As Dennis Lim puts it in his booklet essay for Kino’s DVD, “… The Nun is less an anti-clerical broadside than a defense of personal freedom, directing its ire not at Catholicism so much as at how it is practiced, and at the use of religion as a tool of control.” If Suzanne didn’t find cloistered life unbearable, she wouldn’t fight so hard to get out. Jacques Rivette directed the picture after directing the stage production which, like the film, starred Anna Karina as Sister Sainte-Suzanne.
At times you feel like you’re watching a horror movie. The film opens on Suzanne’s vow ceremony. Dressed in a wedding gown, the whole scene is shot between bars, with viewers given the same vantage point as the spectators who have come to watch.

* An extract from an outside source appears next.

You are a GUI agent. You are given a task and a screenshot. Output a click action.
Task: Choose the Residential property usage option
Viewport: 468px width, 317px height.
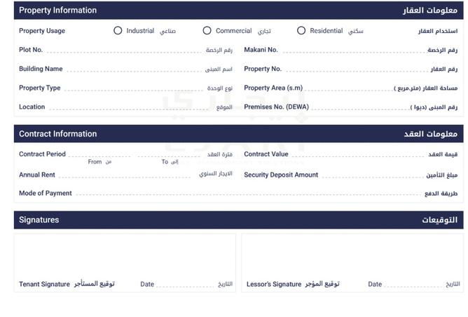pos(301,30)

When Suzanne declares she won’t go through with it, the nuns have to pull her away from those bars. One nun covers her mouth while another tugs at a curtain so you can’t see what’s going on, but you can hear Suzanne’s screams.
More obviously, the bars suggest a prison movie. For Suzanne, that’s what the convent is – a prison. It’s in the language used (each nun’s room is called a cell) and in the bars that separate Suzanne from her lawyer in the visitor’s room.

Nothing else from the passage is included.